Nestle has a supplement called ProNourish that’s specially formulated for patients on a low-FODMAPs diet. Some of the reasons many people dislike oral supplements is because they’re often overly sweet and have really long ingredient lists. They may not also be the most palatable at room temperature. That said, they can be a helpful backup when someone feels they’re out of options or overwhelmed trying to navigate new restrictions.

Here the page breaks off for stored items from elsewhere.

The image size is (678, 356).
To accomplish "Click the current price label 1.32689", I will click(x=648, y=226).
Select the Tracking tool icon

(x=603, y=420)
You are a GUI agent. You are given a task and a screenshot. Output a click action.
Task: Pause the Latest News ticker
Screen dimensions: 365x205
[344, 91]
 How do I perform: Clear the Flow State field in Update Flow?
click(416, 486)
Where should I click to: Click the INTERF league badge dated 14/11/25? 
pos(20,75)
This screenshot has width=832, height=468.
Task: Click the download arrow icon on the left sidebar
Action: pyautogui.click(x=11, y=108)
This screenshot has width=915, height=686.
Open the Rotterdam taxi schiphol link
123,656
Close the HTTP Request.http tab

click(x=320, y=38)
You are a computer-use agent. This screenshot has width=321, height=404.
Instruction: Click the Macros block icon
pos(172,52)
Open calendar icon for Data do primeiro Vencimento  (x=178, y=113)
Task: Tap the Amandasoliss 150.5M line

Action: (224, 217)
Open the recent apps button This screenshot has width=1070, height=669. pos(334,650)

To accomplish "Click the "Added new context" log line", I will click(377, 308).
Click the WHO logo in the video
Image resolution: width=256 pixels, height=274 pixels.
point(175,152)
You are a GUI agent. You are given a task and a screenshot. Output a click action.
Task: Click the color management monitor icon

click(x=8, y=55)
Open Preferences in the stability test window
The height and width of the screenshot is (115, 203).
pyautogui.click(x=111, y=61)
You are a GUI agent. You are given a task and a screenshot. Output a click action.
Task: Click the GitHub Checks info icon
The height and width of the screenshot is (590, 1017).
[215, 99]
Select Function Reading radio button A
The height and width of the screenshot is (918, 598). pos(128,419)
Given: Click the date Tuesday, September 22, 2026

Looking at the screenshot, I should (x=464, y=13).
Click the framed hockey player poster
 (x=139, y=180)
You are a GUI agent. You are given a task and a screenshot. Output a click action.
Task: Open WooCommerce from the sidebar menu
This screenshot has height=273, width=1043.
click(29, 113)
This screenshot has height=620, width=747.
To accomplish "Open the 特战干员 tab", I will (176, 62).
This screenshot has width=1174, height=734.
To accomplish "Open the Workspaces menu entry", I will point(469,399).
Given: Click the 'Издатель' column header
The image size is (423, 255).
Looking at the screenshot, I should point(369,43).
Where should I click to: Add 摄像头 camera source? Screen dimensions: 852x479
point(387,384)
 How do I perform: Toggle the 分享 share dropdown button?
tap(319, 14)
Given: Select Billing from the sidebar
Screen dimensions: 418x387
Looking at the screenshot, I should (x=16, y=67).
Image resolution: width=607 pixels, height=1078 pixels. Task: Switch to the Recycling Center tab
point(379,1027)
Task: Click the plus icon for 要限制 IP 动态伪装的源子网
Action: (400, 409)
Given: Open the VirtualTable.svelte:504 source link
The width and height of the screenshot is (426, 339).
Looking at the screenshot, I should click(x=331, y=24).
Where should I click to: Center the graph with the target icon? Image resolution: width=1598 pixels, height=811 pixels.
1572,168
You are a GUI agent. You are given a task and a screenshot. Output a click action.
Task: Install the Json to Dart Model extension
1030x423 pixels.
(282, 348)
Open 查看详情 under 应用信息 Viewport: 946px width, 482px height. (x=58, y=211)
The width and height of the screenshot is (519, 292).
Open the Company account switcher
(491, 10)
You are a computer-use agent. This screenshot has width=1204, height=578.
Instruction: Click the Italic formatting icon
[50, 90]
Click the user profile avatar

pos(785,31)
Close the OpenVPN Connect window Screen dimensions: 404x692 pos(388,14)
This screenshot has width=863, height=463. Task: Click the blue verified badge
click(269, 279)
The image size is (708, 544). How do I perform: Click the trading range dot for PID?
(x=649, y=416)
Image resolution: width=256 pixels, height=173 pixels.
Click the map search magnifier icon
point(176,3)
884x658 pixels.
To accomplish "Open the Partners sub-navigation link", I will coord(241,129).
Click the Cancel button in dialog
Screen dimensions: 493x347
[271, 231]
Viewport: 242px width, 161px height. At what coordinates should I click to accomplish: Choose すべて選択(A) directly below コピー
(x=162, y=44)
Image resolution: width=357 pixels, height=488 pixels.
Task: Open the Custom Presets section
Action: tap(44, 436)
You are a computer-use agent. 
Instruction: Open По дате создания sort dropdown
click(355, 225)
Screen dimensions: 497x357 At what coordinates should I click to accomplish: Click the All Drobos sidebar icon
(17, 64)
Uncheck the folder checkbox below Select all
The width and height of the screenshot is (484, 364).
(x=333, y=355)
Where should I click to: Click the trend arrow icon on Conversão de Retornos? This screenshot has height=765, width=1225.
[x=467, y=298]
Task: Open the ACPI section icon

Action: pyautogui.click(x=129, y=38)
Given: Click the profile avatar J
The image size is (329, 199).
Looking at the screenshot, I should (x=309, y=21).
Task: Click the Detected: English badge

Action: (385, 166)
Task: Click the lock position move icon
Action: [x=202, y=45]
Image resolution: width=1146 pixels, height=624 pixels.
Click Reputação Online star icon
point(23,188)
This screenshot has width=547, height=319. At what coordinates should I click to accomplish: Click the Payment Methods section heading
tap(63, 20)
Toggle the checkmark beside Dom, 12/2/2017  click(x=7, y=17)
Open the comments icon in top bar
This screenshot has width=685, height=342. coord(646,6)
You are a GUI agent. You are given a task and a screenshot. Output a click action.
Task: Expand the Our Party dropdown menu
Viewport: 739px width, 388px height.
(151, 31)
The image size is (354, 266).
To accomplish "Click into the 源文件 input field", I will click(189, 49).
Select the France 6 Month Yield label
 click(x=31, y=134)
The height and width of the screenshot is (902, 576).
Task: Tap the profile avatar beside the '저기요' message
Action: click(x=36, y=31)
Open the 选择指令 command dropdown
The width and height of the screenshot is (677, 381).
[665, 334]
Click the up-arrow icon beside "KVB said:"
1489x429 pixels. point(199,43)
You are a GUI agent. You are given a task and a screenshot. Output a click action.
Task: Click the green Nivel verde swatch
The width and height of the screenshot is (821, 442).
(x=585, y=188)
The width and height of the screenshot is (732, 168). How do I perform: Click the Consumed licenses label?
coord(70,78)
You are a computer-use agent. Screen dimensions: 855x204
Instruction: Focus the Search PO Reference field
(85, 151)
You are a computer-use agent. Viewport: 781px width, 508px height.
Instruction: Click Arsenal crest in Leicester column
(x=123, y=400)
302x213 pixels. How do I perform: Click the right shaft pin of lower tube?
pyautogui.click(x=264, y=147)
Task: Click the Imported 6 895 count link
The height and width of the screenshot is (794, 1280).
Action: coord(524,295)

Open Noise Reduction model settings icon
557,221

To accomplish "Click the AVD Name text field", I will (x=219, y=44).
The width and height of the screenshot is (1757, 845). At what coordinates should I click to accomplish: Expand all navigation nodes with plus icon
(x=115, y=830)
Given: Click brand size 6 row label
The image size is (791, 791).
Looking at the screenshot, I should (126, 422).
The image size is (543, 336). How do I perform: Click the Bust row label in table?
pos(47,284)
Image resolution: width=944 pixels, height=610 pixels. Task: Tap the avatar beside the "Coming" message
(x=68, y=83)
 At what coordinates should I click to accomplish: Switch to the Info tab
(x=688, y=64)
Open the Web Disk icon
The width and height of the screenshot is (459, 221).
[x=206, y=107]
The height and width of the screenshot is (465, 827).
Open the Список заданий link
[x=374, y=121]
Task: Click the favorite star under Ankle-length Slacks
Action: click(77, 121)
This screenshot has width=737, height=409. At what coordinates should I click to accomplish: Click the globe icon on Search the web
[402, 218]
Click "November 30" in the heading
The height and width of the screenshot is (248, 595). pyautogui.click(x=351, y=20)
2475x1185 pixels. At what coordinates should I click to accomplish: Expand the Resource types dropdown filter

An 8-ounce bottle of ProNourish provides 170 calories, 3 grams of fiber, and 15 grams of protein, plus important vitamins and minerals it might be hard to get if you’re following a low-FODMAPs diet. Sure, you can drink it on its own (I suggest cold), but it’s perfect to use as an ingredient for other recipes. I used a bottle of the vanilla flavor and some low-FODMAPs* banana and pumpkin to make a bowl of Instagram-ready nice cream that’s perfect for a filling breakfast and just sweet enough.
Pumpkin Spice ProNourish Nice Cream
- 1 bottle vanilla ProNourish
- 1/4 cup pumpkin puree
- 1 frozen banana
- 1/4 teaspoon pumpkin pie spice
- 1 cup ice
- Add ingredients to blender and blend until smooth.
- Pour into a glass or bowl.
- Garnish with cinnamon or low-FODMAPs toppings like chia seeds, ground flax, walnuts, or sunflower seeds
Have you ever followed a low-FODMAPs diet or other elimination diet?
Disclosure: I received a free sample of ProNourish from Nestle as part of a partnership with the Recipe ReDux. I was not compensated monetarily for my time, but by posting this original recipe, I’m participating in a contest that does involve a monetary prize.
*This recipe includes low-FODMAPs ingredients but has not been tested for its FODMAP content.